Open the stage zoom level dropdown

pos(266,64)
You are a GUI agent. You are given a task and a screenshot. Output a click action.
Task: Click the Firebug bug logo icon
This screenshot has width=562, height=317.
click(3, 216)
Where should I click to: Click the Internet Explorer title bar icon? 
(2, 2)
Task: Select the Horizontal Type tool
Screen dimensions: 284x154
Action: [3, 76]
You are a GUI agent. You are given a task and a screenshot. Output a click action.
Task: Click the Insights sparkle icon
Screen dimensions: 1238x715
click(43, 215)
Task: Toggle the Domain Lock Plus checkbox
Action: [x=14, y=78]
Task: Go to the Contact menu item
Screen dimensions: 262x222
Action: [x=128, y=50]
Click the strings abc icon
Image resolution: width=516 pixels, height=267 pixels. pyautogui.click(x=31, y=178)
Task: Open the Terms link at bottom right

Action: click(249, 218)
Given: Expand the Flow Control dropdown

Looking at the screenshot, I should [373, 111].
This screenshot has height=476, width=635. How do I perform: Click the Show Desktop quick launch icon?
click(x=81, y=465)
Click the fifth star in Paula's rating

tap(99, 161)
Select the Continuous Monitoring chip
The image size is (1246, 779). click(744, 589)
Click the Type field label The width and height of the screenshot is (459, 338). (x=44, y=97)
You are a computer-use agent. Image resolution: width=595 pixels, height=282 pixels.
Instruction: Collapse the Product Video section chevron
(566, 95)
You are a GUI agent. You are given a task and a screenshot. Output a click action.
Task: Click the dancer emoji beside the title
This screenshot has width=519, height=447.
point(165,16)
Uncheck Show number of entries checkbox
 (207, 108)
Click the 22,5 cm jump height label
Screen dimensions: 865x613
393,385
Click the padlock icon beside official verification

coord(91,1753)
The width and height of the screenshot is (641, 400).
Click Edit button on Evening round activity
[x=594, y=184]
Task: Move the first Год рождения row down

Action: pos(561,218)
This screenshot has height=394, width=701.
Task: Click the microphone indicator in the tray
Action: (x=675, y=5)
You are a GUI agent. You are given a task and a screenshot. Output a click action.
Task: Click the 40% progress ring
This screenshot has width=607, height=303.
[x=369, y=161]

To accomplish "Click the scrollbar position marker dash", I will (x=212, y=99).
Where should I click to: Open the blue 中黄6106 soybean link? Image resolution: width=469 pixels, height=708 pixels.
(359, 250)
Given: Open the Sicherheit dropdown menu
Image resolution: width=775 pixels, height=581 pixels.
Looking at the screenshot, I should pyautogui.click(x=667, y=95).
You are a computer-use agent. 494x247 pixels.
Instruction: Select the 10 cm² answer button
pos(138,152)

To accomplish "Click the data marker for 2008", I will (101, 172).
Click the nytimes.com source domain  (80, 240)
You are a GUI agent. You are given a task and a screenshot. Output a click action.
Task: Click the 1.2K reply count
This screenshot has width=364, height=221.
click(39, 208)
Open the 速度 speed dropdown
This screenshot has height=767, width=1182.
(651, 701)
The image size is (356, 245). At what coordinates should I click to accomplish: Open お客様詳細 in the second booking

═══

### WORK REQUEST
From the first line to the last, return the material exactly.

### EXERCISE OUTPUT
Open the stage zoom level dropdown

pos(266,64)
You are a GUI agent. You are given a task and a screenshot. Output a click action.
Task: Click the Firebug bug logo icon
This screenshot has width=562, height=317.
click(3, 216)
Where should I click to: Click the Internet Explorer title bar icon? 
(2, 2)
Task: Select the Horizontal Type tool
Screen dimensions: 284x154
Action: [3, 76]
You are a GUI agent. You are given a task and a screenshot. Output a click action.
Task: Click the Insights sparkle icon
Screen dimensions: 1238x715
click(43, 215)
Task: Toggle the Domain Lock Plus checkbox
Action: [x=14, y=78]
Task: Go to the Contact menu item
Screen dimensions: 262x222
Action: [x=128, y=50]
Click the strings abc icon
Image resolution: width=516 pixels, height=267 pixels. pyautogui.click(x=31, y=178)
Task: Open the Terms link at bottom right

Action: click(249, 218)
Given: Expand the Flow Control dropdown

Looking at the screenshot, I should [373, 111].
This screenshot has height=476, width=635. How do I perform: Click the Show Desktop quick launch icon?
click(x=81, y=465)
Click the fifth star in Paula's rating

tap(99, 161)
Select the Continuous Monitoring chip
The image size is (1246, 779). click(744, 589)
Click the Type field label The width and height of the screenshot is (459, 338). (x=44, y=97)
You are a computer-use agent. Image resolution: width=595 pixels, height=282 pixels.
Instruction: Collapse the Product Video section chevron
(566, 95)
You are a GUI agent. You are given a task and a screenshot. Output a click action.
Task: Click the dancer emoji beside the title
This screenshot has width=519, height=447.
point(165,16)
Uncheck Show number of entries checkbox
 (207, 108)
Click the 22,5 cm jump height label
Screen dimensions: 865x613
393,385
Click the padlock icon beside official verification

coord(91,1753)
The width and height of the screenshot is (641, 400).
Click Edit button on Evening round activity
[x=594, y=184]
Task: Move the first Год рождения row down

Action: pos(561,218)
This screenshot has height=394, width=701.
Task: Click the microphone indicator in the tray
Action: (x=675, y=5)
You are a GUI agent. You are given a task and a screenshot. Output a click action.
Task: Click the 40% progress ring
This screenshot has width=607, height=303.
[x=369, y=161]

To accomplish "Click the scrollbar position marker dash", I will (x=212, y=99).
Where should I click to: Open the blue 中黄6106 soybean link? Image resolution: width=469 pixels, height=708 pixels.
(359, 250)
Given: Open the Sicherheit dropdown menu
Image resolution: width=775 pixels, height=581 pixels.
Looking at the screenshot, I should pyautogui.click(x=667, y=95).
You are a computer-use agent. 494x247 pixels.
Instruction: Select the 10 cm² answer button
pos(138,152)

To accomplish "Click the data marker for 2008", I will (101, 172).
Click the nytimes.com source domain  (80, 240)
You are a GUI agent. You are given a task and a screenshot. Output a click action.
Task: Click the 1.2K reply count
This screenshot has width=364, height=221.
click(39, 208)
Open the 速度 speed dropdown
This screenshot has height=767, width=1182.
(651, 701)
The image size is (356, 245). At what coordinates should I click to accomplish: Open お客様詳細 in the second booking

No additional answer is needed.